The grid is a mix of shows featuring the likes of the UAE cook Samar Badri, Lebanon's Dania El Khatib, Martha Stewart, Rachel Ray, Britain's Naked Chef Jamie Oliver and Jacques Torres.

The assortment of culinary delights is guaranteed to please every manner of professional and amateur cook.

Fatafeat's 35 staffers are divided between Dubai and Cairo, with the latter location being used to produce feature films. Its viewers are increasing, according to ratings conducted by Ipsos-Stat, a leader in the region. New figures are expected in early next month.

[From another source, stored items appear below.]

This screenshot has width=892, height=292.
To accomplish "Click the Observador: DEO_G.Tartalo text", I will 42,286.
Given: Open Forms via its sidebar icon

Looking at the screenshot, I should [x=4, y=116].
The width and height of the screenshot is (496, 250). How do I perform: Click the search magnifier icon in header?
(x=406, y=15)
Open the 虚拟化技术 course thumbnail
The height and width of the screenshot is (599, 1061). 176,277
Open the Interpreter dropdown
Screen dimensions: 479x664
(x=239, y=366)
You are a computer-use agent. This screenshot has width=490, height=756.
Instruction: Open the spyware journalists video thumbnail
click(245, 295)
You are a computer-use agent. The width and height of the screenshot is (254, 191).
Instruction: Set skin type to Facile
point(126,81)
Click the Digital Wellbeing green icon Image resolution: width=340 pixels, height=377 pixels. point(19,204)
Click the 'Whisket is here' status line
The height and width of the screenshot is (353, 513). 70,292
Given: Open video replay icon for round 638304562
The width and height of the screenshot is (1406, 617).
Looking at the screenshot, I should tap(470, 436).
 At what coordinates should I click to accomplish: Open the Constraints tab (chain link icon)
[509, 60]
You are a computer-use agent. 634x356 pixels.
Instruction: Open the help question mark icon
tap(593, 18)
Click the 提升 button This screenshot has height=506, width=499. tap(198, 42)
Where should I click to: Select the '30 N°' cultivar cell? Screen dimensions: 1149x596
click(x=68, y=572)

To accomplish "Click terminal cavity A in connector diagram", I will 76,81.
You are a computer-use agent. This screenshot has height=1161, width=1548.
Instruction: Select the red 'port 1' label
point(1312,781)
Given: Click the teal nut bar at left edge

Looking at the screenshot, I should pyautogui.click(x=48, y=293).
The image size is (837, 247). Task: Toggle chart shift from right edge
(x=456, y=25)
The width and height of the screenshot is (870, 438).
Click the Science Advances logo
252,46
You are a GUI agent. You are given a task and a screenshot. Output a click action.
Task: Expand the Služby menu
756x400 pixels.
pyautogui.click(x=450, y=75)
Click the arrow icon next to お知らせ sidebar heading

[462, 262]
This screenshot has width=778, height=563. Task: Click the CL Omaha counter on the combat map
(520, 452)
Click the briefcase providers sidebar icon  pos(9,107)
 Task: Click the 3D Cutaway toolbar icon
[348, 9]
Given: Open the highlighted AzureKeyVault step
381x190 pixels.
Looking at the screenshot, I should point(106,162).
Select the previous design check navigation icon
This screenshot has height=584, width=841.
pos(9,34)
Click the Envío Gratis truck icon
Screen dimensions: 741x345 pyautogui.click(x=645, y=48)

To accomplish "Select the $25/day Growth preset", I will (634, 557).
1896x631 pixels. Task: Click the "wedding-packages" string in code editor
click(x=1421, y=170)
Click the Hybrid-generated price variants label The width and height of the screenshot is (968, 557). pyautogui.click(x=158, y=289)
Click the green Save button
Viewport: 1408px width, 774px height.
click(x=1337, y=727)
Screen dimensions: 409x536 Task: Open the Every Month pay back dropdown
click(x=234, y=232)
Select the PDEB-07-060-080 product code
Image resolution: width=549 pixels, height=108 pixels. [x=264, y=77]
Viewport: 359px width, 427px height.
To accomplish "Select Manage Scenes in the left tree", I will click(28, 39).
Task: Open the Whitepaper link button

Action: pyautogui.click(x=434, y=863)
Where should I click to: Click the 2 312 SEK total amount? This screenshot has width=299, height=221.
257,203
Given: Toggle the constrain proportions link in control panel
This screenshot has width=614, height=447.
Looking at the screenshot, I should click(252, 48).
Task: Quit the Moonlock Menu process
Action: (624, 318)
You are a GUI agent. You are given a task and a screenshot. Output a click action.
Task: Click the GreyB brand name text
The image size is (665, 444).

El Deeb said that according to quantitative and qualitative research, the way to go was making the channel simple and fun.

"I wanted to show that food is never serious and is the only way for families to bond, around the dinner table," he said with typical Mediterranean relish.

El Deeb began managing Saudi-owned MBC1 TV and spent many years producing food commercials – an incentive that seems to have veered him towards an all-food channel.

Through his network of contacts, he managed to attract Arab investors to start up what promises to be a very successful network but he remains cagey about what capital was required to create the financial base.

In a far-sighted move aimed at cooks who will undoubtedly be extra busy preparing for the Muslim month of Ramadan in September, El Deeb is planning to precede the Muslim fasting season with an August line-up of Ramadan-related programming.

"We also have a show coming up called Sukkar Mazboot aimed at diabetics in the Gulf and geared to healthy eating habits," he said referring to the high incidence of diabetes in the Arab Gulf countries.

Sukkar Mazboot means the right dose of sugar and is used to denote moderate sweetness in the traditional thick and strong Turkish coffee consumed in most of the countries in the region.